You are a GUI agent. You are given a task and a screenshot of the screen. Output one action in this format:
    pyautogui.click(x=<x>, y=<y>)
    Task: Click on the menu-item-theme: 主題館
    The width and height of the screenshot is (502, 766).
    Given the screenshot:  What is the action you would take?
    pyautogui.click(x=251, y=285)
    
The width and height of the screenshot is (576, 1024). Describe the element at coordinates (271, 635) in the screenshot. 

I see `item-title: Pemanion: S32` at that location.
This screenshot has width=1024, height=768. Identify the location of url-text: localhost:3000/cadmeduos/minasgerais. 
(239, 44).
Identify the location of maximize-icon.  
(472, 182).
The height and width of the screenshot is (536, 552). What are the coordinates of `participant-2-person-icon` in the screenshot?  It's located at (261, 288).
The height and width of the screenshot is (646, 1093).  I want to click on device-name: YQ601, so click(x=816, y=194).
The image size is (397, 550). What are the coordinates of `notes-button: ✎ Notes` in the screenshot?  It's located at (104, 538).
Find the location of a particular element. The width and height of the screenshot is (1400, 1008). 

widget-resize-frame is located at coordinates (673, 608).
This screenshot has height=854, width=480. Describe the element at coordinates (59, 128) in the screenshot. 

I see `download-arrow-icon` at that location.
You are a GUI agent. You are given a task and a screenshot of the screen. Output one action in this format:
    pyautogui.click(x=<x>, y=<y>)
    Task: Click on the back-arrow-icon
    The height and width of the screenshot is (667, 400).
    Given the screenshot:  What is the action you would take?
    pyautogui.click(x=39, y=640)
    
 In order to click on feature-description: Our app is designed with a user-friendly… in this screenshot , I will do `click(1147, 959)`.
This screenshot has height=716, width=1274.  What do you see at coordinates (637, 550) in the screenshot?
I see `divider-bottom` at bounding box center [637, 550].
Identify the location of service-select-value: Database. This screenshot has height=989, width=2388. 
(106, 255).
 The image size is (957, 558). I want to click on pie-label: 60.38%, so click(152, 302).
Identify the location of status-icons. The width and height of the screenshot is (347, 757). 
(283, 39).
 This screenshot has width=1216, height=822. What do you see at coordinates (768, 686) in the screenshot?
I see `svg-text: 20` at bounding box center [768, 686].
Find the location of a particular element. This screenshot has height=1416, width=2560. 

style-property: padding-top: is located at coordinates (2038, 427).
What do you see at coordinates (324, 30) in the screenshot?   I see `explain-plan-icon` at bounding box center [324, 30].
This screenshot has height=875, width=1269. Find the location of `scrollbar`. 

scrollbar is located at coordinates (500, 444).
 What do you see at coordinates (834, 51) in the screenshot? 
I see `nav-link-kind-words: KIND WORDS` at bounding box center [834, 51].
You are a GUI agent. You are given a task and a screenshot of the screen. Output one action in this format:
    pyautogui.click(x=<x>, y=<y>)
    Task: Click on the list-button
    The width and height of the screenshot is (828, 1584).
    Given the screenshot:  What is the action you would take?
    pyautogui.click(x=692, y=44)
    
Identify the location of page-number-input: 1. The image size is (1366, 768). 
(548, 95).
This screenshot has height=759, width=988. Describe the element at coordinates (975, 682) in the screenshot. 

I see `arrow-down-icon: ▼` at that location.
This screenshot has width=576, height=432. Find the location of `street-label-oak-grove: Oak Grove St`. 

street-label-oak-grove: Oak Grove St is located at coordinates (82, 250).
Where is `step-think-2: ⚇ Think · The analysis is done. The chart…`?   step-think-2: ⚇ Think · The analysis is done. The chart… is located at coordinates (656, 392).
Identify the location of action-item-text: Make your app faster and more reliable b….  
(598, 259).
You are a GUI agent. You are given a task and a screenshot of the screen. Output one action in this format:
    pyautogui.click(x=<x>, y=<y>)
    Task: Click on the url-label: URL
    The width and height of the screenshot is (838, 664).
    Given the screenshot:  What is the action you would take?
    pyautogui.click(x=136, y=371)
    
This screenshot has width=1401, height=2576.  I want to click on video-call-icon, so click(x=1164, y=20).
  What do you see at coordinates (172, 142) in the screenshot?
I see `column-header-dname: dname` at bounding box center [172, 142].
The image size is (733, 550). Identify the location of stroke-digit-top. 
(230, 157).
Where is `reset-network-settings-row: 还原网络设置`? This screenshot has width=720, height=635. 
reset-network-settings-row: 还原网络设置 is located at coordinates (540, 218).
§
Replace every occurrence of "GUI agent" with "screen assistant" and reproduce all the rows above with no other changes.

_RESPONSE AREA_:
You are a screen assistant. You are given a task and a screenshot of the screen. Output one action in this format:
    pyautogui.click(x=<x>, y=<y>)
    Task: Click on the menu-item-theme: 主題館
    The width and height of the screenshot is (502, 766).
    Given the screenshot:  What is the action you would take?
    pyautogui.click(x=251, y=285)
    
The width and height of the screenshot is (576, 1024). Describe the element at coordinates (271, 635) in the screenshot. 

I see `item-title: Pemanion: S32` at that location.
This screenshot has width=1024, height=768. Identify the location of url-text: localhost:3000/cadmeduos/minasgerais. 
(239, 44).
Identify the location of maximize-icon.  
(472, 182).
The height and width of the screenshot is (536, 552). What are the coordinates of `participant-2-person-icon` in the screenshot?  It's located at (261, 288).
The height and width of the screenshot is (646, 1093).  I want to click on device-name: YQ601, so click(x=816, y=194).
The image size is (397, 550). What are the coordinates of `notes-button: ✎ Notes` in the screenshot?  It's located at (104, 538).
Find the location of a particular element. The width and height of the screenshot is (1400, 1008). 

widget-resize-frame is located at coordinates (673, 608).
This screenshot has height=854, width=480. Describe the element at coordinates (59, 128) in the screenshot. 

I see `download-arrow-icon` at that location.
You are a screen assistant. You are given a task and a screenshot of the screen. Output one action in this format:
    pyautogui.click(x=<x>, y=<y>)
    Task: Click on the back-arrow-icon
    The height and width of the screenshot is (667, 400).
    Given the screenshot:  What is the action you would take?
    pyautogui.click(x=39, y=640)
    
 In order to click on feature-description: Our app is designed with a user-friendly… in this screenshot , I will do `click(1147, 959)`.
This screenshot has height=716, width=1274.  What do you see at coordinates (637, 550) in the screenshot?
I see `divider-bottom` at bounding box center [637, 550].
Identify the location of service-select-value: Database. This screenshot has height=989, width=2388. 
(106, 255).
 The image size is (957, 558). I want to click on pie-label: 60.38%, so click(152, 302).
Identify the location of status-icons. The width and height of the screenshot is (347, 757). 
(283, 39).
 This screenshot has width=1216, height=822. What do you see at coordinates (768, 686) in the screenshot?
I see `svg-text: 20` at bounding box center [768, 686].
Find the location of a particular element. This screenshot has height=1416, width=2560. 

style-property: padding-top: is located at coordinates (2038, 427).
What do you see at coordinates (324, 30) in the screenshot?   I see `explain-plan-icon` at bounding box center [324, 30].
This screenshot has height=875, width=1269. Find the location of `scrollbar`. 

scrollbar is located at coordinates (500, 444).
 What do you see at coordinates (834, 51) in the screenshot? 
I see `nav-link-kind-words: KIND WORDS` at bounding box center [834, 51].
You are a screen assistant. You are given a task and a screenshot of the screen. Output one action in this format:
    pyautogui.click(x=<x>, y=<y>)
    Task: Click on the list-button
    The width and height of the screenshot is (828, 1584).
    Given the screenshot:  What is the action you would take?
    pyautogui.click(x=692, y=44)
    
Identify the location of page-number-input: 1. The image size is (1366, 768). 
(548, 95).
This screenshot has height=759, width=988. Describe the element at coordinates (975, 682) in the screenshot. 

I see `arrow-down-icon: ▼` at that location.
This screenshot has width=576, height=432. Find the location of `street-label-oak-grove: Oak Grove St`. 

street-label-oak-grove: Oak Grove St is located at coordinates (82, 250).
Where is `step-think-2: ⚇ Think · The analysis is done. The chart…`?   step-think-2: ⚇ Think · The analysis is done. The chart… is located at coordinates (656, 392).
Identify the location of action-item-text: Make your app faster and more reliable b….  
(598, 259).
You are a screen assistant. You are given a task and a screenshot of the screen. Output one action in this format:
    pyautogui.click(x=<x>, y=<y>)
    Task: Click on the url-label: URL
    The width and height of the screenshot is (838, 664).
    Given the screenshot:  What is the action you would take?
    pyautogui.click(x=136, y=371)
    
This screenshot has width=1401, height=2576.  I want to click on video-call-icon, so click(x=1164, y=20).
  What do you see at coordinates (172, 142) in the screenshot?
I see `column-header-dname: dname` at bounding box center [172, 142].
The image size is (733, 550). Identify the location of stroke-digit-top. 
(230, 157).
Where is `reset-network-settings-row: 还原网络设置`? This screenshot has width=720, height=635. 
reset-network-settings-row: 还原网络设置 is located at coordinates (540, 218).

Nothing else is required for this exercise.